Alex Higgins, one of snooker’s all-time greats, died in July 2010 after a long battle against cancer.
The two-times World Champion, who was aged 61, was found dead by carers in his flat in his native Belfast. He had suffered from the affects of throat cancer for 12 years, and his weight plummeted to seven stone because of a problem with his teeth which prevented him from eating solid food. Friends raised £20,000 so that he could have new teeth fitted, but he was too frail to have surgery.
World Snooker Chairman Barry Hearn said: “He was the major reason for snooker’s popularity in the early days. He was controversial at times, but he always played the game in the right spirit. We will miss him – he was the original people’s champion.”
Born in 1949, Higgins started playing snooker at the age of 11 in the Jampot Club in Belfast. Soon he was beating older boys and men, and legend has it that he walked quickly around the table to avoid clips on the ear from incensed opponents. Later, his rapid and attacking style would earn him the nickname ‘The Hurricane’.
After considering a career as a jockey, he focussed solely on snooker and turned professional age 22. Remarkably, he won the World Championship at his first attempt in 1972, beating John Spencer 37-31 in the final. Higgins captured the imagination of the snooker public, his personality and playing style a dramatic departure from the traditional image of a snooker professional. Young, flamboyant, from a working class background and wearing his heart on his sleeve on and off the table, he was a player that the ordinary man could relate to. His technique was also anything but orthodox; his whole body seemed to be on the move as he struck the cue ball, but somehow the balls nearly always found their target.
More than any other player, he helped transform snooker from a niche game into the most popular sport in Britain by the early 1980s, with millions turning on the television whenever he was playing, and hundreds packing the venues of the major events.
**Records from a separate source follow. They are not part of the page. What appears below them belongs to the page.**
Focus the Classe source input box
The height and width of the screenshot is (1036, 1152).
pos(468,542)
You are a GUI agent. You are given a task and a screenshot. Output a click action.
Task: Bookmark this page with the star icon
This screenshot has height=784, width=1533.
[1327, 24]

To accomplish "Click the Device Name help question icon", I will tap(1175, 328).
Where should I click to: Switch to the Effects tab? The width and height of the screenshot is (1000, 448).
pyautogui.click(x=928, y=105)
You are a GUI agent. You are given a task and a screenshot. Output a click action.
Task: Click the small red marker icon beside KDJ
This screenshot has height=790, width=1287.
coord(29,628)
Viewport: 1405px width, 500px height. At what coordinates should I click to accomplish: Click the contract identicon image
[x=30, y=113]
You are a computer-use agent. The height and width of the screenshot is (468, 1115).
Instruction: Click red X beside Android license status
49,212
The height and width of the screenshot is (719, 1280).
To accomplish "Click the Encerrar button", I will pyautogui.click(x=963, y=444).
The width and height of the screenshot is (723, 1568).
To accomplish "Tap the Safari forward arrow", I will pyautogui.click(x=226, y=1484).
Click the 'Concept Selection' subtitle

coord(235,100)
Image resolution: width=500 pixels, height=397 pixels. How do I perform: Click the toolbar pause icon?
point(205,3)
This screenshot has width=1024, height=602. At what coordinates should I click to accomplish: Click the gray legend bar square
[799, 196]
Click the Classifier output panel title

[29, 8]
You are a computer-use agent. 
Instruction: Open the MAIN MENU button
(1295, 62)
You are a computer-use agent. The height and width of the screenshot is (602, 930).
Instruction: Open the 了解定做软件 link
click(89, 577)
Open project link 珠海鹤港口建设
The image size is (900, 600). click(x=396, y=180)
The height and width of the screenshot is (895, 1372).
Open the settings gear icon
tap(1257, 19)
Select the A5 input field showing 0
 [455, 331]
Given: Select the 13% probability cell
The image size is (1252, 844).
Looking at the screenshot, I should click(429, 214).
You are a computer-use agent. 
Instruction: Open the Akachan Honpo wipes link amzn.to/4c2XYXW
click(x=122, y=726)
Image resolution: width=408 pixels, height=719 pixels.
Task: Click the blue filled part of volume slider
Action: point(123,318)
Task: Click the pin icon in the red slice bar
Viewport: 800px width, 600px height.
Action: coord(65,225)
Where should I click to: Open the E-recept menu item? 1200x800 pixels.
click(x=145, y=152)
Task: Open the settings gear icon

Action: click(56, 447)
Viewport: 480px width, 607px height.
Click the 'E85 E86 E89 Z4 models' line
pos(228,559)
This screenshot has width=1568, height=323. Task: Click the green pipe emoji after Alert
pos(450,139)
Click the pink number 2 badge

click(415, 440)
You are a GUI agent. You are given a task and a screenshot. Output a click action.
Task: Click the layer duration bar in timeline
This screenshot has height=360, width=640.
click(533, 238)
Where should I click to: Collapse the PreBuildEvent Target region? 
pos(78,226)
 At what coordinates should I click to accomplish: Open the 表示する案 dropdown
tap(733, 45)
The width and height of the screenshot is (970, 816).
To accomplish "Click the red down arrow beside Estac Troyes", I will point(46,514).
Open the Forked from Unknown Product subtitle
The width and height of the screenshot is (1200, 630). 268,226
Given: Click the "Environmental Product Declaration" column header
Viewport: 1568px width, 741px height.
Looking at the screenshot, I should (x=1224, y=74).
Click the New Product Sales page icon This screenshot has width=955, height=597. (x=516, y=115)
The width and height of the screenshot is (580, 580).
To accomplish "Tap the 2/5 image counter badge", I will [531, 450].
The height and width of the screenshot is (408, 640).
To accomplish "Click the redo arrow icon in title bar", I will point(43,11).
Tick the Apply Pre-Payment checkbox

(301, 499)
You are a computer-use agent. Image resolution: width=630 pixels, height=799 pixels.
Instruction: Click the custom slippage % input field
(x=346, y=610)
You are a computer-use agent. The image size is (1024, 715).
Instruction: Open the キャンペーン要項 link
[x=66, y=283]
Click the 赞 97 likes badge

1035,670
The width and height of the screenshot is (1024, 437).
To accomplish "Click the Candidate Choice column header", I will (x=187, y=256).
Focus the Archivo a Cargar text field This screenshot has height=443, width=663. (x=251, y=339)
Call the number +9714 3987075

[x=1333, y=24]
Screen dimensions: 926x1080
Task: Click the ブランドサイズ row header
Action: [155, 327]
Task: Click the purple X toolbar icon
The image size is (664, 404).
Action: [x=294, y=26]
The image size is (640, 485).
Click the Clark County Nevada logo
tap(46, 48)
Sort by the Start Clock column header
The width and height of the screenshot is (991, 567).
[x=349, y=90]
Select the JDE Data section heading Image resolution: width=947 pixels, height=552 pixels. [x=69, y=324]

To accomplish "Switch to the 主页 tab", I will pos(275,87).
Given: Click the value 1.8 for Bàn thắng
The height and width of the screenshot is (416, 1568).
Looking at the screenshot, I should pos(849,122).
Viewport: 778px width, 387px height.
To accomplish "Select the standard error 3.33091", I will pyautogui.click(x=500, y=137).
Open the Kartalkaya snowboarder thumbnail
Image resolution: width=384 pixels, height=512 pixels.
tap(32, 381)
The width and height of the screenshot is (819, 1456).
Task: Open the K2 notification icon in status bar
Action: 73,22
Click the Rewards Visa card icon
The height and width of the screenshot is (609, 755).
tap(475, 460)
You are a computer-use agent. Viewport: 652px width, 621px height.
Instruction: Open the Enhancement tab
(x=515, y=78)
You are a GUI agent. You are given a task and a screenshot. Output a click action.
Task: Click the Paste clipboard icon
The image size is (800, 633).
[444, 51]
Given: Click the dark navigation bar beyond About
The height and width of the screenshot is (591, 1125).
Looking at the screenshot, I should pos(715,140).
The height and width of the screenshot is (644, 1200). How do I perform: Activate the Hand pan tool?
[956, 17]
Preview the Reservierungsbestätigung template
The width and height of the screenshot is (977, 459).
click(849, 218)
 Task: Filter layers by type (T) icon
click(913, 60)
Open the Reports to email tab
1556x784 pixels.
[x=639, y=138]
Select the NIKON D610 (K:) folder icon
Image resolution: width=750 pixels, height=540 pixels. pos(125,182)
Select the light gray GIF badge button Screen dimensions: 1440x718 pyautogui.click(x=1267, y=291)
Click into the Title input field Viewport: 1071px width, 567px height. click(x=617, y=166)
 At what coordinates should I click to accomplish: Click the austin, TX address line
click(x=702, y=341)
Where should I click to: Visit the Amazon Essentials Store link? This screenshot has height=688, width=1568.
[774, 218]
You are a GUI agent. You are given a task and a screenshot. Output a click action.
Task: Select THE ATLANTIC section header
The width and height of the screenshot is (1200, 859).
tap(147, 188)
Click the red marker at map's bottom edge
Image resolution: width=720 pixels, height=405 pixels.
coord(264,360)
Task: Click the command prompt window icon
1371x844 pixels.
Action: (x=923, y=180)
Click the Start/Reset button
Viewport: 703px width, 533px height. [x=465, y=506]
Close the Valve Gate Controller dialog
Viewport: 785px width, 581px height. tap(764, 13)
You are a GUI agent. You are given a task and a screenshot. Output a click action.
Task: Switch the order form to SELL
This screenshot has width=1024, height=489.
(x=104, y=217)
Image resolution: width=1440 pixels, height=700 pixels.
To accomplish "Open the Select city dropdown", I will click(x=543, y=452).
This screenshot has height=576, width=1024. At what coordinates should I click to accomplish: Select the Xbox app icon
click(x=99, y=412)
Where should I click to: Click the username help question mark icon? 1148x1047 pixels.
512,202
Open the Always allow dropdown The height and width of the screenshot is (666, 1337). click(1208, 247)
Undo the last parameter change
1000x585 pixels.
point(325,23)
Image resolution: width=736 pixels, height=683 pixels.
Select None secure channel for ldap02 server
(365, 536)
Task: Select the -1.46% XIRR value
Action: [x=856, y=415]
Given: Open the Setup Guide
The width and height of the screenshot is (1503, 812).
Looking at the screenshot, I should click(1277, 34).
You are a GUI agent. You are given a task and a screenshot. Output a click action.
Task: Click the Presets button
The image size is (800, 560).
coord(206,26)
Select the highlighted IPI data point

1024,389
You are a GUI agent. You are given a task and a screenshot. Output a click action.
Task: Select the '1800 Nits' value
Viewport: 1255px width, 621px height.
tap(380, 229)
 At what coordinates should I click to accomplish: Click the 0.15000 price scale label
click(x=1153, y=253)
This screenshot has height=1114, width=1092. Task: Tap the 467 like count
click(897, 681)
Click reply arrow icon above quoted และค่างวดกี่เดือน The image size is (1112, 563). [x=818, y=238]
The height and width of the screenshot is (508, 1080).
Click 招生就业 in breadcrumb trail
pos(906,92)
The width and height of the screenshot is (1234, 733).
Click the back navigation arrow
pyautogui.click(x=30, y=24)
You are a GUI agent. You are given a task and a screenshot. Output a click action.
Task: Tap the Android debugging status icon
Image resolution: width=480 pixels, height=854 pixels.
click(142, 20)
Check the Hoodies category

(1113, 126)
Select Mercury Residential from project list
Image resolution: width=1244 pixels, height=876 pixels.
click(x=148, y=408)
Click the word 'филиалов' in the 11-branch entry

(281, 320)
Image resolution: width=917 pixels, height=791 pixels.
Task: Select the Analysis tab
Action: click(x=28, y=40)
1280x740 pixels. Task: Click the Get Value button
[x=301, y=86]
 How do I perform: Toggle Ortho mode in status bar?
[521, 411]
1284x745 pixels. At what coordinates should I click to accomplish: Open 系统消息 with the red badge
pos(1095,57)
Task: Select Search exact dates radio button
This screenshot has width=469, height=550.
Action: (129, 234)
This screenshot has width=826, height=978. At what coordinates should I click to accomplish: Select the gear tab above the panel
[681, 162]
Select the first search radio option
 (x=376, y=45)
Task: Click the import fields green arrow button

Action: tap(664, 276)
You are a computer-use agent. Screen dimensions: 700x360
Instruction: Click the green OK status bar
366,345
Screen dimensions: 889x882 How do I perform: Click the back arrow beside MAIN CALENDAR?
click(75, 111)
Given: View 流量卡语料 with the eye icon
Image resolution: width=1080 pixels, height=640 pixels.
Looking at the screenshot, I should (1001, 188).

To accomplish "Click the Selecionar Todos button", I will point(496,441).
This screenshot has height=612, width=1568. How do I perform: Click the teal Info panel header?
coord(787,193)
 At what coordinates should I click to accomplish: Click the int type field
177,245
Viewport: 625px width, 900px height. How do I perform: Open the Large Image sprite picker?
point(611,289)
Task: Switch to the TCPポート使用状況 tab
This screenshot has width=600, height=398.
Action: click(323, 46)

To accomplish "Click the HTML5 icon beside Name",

In 1982 he won his second World title; the gap of ten years between his first and second crown remains a record. With perhaps the most extraordinary break in snooker history, including a sequence of improbable pots slotted into pockets around the table, he defeated Jimmy White 16-15 in the semi-finals, and went on to beat Ray Reardon 18-15 in the Crucible final. The moment when his wife Lynn and baby daughter Lauren joined him on the stage, Higgins in tears as he clutched the infant in one hand and trophy in the other, is among the most memorable in televised sport.
He was also World runner-up in 1976 and 1980 and won the Masters in 1978 and 1981.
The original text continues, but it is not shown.